Design/methodology/approach: Phenomenological interviews were conducted with managers overseeing various aspects of the cross‐border supply chain. The resulting data were analyzed using a grounded theory methodology to uncover theoretical linkages.
Findings: The results of this study show that maquiladoras experience many of the same problems as other companies in terms of managing the cross‐border supply chain. Key factors such as distance, comparative advantage, and integration of the workforce cause problems everyday for the managers involved.
Research limitations/implications: This was an exploratory investigation of the issues with a small number of informants and future research needs to be done to gain additional insights. As North American Free Trade Agreement enters its second decade, and the focus on global supply chain efficiency becomes primary for all manufacturers, solving the problems discussed in this paper becomes even more paramount.
Practical implications: In addition to low‐cost manufacturing, distance and integration are critical issues for companies to understand in their pursuit of a low‐cost strategy for competitive advantage.

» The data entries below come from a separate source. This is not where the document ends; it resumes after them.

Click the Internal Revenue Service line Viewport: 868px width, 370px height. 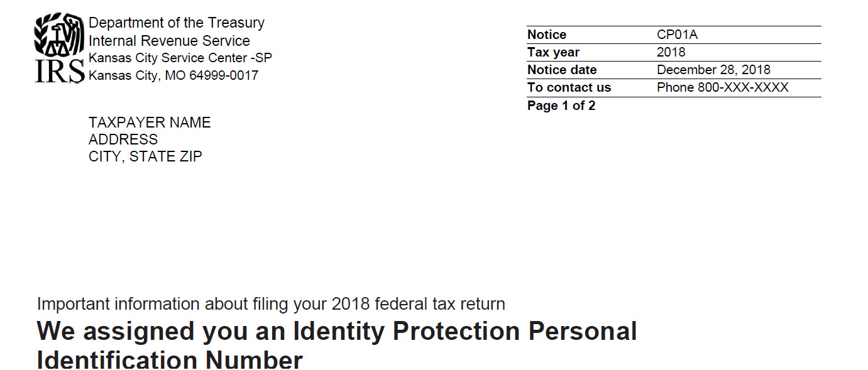(169, 41)
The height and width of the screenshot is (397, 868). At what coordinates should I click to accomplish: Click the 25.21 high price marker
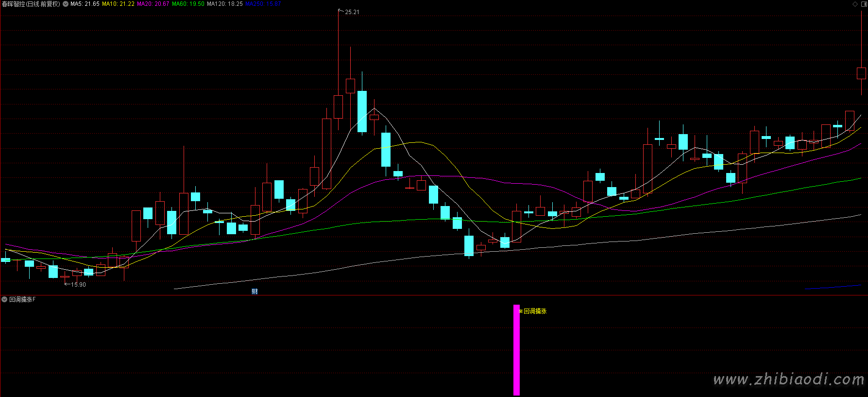[x=352, y=12]
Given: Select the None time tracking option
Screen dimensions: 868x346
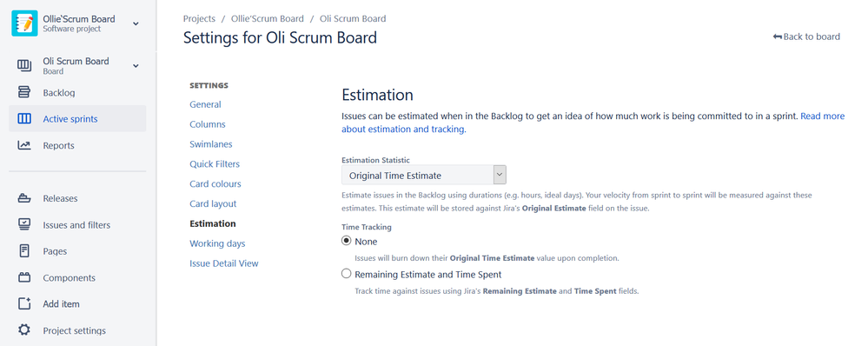Looking at the screenshot, I should [x=347, y=241].
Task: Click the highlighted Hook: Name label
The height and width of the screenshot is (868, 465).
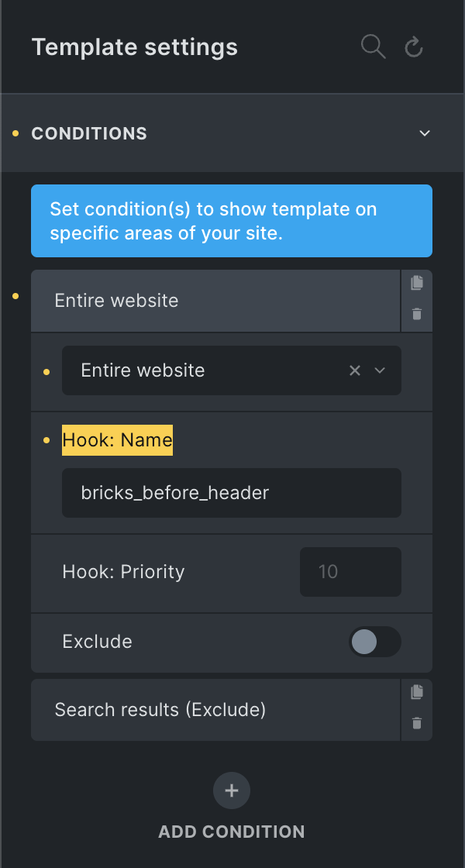Action: (x=117, y=440)
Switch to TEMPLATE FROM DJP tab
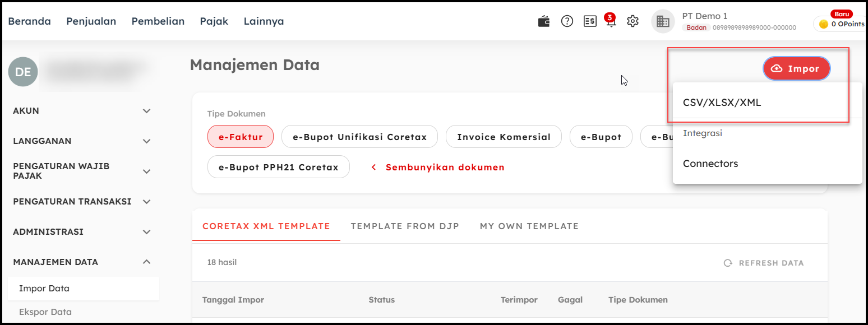Viewport: 868px width, 325px height. (x=405, y=226)
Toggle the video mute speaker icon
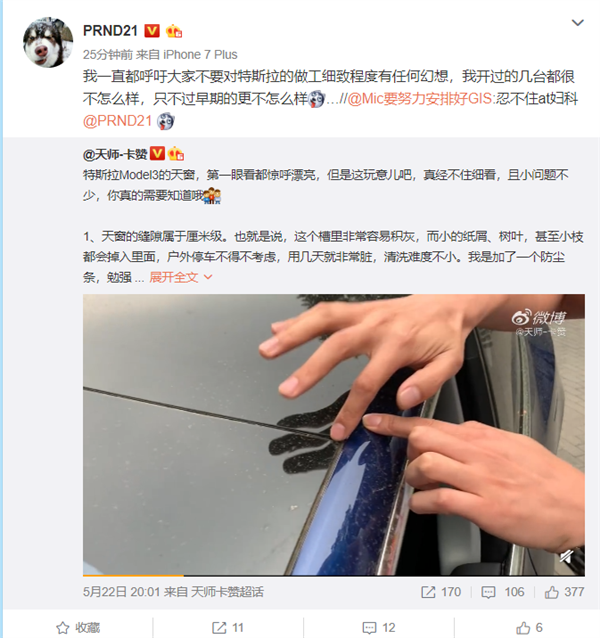 pyautogui.click(x=567, y=556)
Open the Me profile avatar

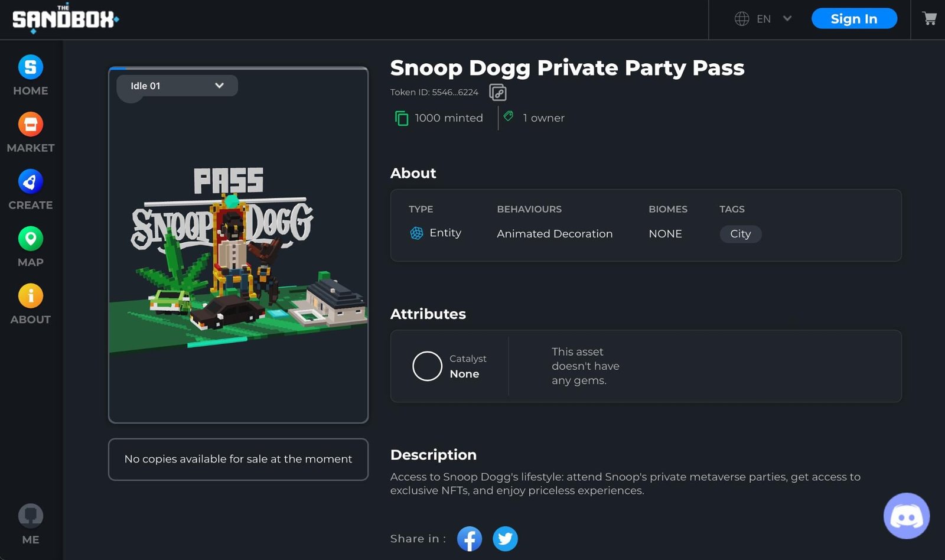[x=31, y=516]
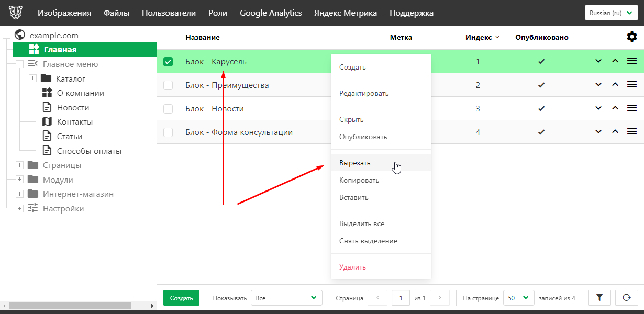The image size is (644, 314).
Task: Open table settings gear icon
Action: coord(632,37)

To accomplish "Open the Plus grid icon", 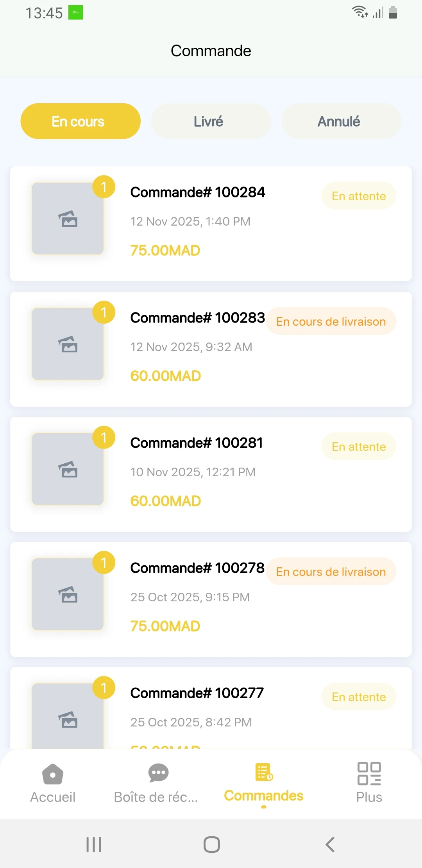I will pyautogui.click(x=369, y=773).
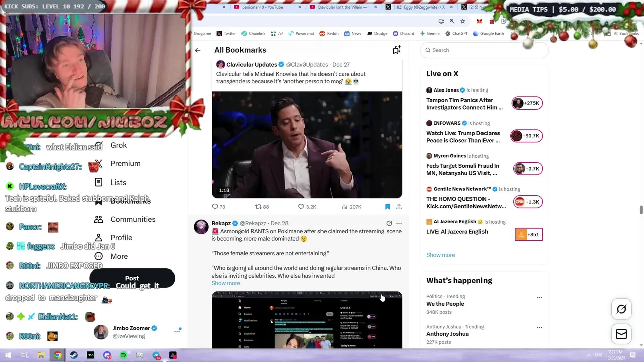Focus the Search input field

pos(484,50)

Originality/value: The major contribution of this paper has been an improved understanding of the impediments to success in the Mexican maquiladoras. Many of the issues discussed in this paper would also apply to other global supply chains and numerous other countries.
Haytko, Diana L., John L. Kent, and Angela Hausman. "Mexican maquiladoras: helping or hurting the US/Mexico cross‐border supply chain?." The International Journal of Logistics Management (2007).